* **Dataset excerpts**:
►

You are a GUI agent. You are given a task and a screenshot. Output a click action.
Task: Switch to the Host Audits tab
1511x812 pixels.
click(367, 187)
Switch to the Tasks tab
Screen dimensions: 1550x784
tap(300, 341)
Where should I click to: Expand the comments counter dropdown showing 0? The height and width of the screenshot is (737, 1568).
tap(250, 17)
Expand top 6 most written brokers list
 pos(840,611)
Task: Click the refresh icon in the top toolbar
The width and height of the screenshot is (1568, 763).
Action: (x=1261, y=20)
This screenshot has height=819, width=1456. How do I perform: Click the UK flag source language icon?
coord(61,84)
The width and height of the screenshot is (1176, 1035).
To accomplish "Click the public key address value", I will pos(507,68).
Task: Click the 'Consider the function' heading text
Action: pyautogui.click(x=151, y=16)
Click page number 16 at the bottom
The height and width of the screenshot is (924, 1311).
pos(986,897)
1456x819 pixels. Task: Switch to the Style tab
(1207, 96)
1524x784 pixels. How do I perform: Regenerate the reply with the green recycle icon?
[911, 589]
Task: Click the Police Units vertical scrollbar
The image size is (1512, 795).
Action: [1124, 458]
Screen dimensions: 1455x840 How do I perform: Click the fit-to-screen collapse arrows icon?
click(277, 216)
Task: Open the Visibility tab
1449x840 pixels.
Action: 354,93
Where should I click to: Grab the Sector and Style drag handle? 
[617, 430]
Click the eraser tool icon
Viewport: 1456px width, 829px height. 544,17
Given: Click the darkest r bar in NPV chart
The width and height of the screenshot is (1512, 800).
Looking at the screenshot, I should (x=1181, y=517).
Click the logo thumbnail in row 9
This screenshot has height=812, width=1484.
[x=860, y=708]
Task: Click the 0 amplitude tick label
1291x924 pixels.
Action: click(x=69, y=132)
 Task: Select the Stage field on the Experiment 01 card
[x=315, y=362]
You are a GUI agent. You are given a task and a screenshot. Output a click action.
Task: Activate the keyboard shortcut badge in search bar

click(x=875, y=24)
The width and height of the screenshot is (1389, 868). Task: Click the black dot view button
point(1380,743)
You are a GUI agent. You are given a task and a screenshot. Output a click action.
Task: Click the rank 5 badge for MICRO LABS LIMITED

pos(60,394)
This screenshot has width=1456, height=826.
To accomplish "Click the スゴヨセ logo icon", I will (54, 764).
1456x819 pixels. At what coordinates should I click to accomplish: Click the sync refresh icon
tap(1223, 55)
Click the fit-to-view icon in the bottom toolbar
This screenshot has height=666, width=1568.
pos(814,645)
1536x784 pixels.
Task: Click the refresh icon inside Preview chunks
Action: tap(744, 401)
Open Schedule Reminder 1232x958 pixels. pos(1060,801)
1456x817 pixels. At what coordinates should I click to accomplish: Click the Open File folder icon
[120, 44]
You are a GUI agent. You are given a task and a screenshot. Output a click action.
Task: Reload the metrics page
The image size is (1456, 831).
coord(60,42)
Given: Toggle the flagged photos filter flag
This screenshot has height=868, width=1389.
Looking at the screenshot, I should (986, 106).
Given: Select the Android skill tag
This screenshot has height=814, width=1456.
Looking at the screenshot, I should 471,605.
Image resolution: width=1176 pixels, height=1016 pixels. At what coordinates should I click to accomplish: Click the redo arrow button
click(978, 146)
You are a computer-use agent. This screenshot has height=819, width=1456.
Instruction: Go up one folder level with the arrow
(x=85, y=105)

◄

* **Task requirements**:
Could you transcribe all of the data exactly as it is given?

* **Written answer**:
You are a GUI agent. You are given a task and a screenshot. Output a click action.
Task: Switch to the Host Audits tab
1511x812 pixels.
click(367, 187)
Switch to the Tasks tab
Screen dimensions: 1550x784
tap(300, 341)
Where should I click to: Expand the comments counter dropdown showing 0? The height and width of the screenshot is (737, 1568).
tap(250, 17)
Expand top 6 most written brokers list
 pos(840,611)
Task: Click the refresh icon in the top toolbar
The width and height of the screenshot is (1568, 763).
Action: (x=1261, y=20)
This screenshot has height=819, width=1456. How do I perform: Click the UK flag source language icon?
coord(61,84)
The width and height of the screenshot is (1176, 1035).
To accomplish "Click the public key address value", I will pos(507,68).
Task: Click the 'Consider the function' heading text
Action: pyautogui.click(x=151, y=16)
Click page number 16 at the bottom
The height and width of the screenshot is (924, 1311).
pos(986,897)
1456x819 pixels. Task: Switch to the Style tab
(1207, 96)
1524x784 pixels. How do I perform: Regenerate the reply with the green recycle icon?
[911, 589]
Task: Click the Police Units vertical scrollbar
The image size is (1512, 795).
Action: [1124, 458]
Screen dimensions: 1455x840 How do I perform: Click the fit-to-screen collapse arrows icon?
click(277, 216)
Task: Open the Visibility tab
1449x840 pixels.
Action: 354,93
Where should I click to: Grab the Sector and Style drag handle? 
[617, 430]
Click the eraser tool icon
Viewport: 1456px width, 829px height. 544,17
Given: Click the darkest r bar in NPV chart
The width and height of the screenshot is (1512, 800).
Looking at the screenshot, I should (x=1181, y=517).
Click the logo thumbnail in row 9
This screenshot has height=812, width=1484.
[x=860, y=708]
Task: Click the 0 amplitude tick label
1291x924 pixels.
Action: click(x=69, y=132)
 Task: Select the Stage field on the Experiment 01 card
[x=315, y=362]
You are a GUI agent. You are given a task and a screenshot. Output a click action.
Task: Activate the keyboard shortcut badge in search bar

click(x=875, y=24)
The width and height of the screenshot is (1389, 868). Task: Click the black dot view button
point(1380,743)
You are a GUI agent. You are given a task and a screenshot. Output a click action.
Task: Click the rank 5 badge for MICRO LABS LIMITED

pos(60,394)
This screenshot has width=1456, height=826.
To accomplish "Click the スゴヨセ logo icon", I will (54, 764).
1456x819 pixels. At what coordinates should I click to accomplish: Click the sync refresh icon
tap(1223, 55)
Click the fit-to-view icon in the bottom toolbar
This screenshot has height=666, width=1568.
pos(814,645)
1536x784 pixels.
Task: Click the refresh icon inside Preview chunks
Action: tap(744, 401)
Open Schedule Reminder 1232x958 pixels. pos(1060,801)
1456x817 pixels. At what coordinates should I click to accomplish: Click the Open File folder icon
[120, 44]
You are a GUI agent. You are given a task and a screenshot. Output a click action.
Task: Reload the metrics page
The image size is (1456, 831).
coord(60,42)
Given: Toggle the flagged photos filter flag
This screenshot has height=868, width=1389.
Looking at the screenshot, I should (986, 106).
Given: Select the Android skill tag
This screenshot has height=814, width=1456.
Looking at the screenshot, I should 471,605.
Image resolution: width=1176 pixels, height=1016 pixels. At what coordinates should I click to accomplish: Click the redo arrow button
click(978, 146)
You are a computer-use agent. This screenshot has height=819, width=1456.
Instruction: Go up one folder level with the arrow
(x=85, y=105)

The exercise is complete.